[Saved entries]

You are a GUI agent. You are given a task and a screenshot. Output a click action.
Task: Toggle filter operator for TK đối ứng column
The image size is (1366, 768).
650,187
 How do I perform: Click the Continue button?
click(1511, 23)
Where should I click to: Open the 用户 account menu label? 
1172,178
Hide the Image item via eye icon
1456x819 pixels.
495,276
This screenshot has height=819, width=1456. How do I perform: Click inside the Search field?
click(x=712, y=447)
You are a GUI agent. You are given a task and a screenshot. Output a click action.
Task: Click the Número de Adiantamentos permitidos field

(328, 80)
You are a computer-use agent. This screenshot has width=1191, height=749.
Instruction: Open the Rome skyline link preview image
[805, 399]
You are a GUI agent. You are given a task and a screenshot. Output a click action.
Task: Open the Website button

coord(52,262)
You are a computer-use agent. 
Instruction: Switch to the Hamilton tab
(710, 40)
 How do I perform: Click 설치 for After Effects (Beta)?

Task objective
Rewrite all the lines of the entries above as a numbered list, leaving out any blank lines.

Response
1. You are a GUI agent. You are given a task and a screenshot. Output a click action.
2. Task: Toggle filter operator for TK đối ứng column
3. The image size is (1366, 768).
4. 650,187
5.  How do I perform: Click the Continue button?
6. click(1511, 23)
7. Where should I click to: Open the 用户 account menu label? 
8. 1172,178
9. Hide the Image item via eye icon
10. 1456x819 pixels.
11. 495,276
12. This screenshot has height=819, width=1456. How do I perform: Click inside the Search field?
13. click(x=712, y=447)
14. You are a GUI agent. You are given a task and a screenshot. Output a click action.
15. Task: Click the Número de Adiantamentos permitidos field
16. (328, 80)
17. You are a computer-use agent. This screenshot has width=1191, height=749.
18. Instruction: Open the Rome skyline link preview image
19. [805, 399]
20. You are a GUI agent. You are given a task and a screenshot. Output a click action.
21. Task: Open the Website button
22. coord(52,262)
23. You are a computer-use agent. 
24. Instruction: Switch to the Hamilton tab
25. (710, 40)
26.  How do I perform: Click 설치 for After Effects (Beta)?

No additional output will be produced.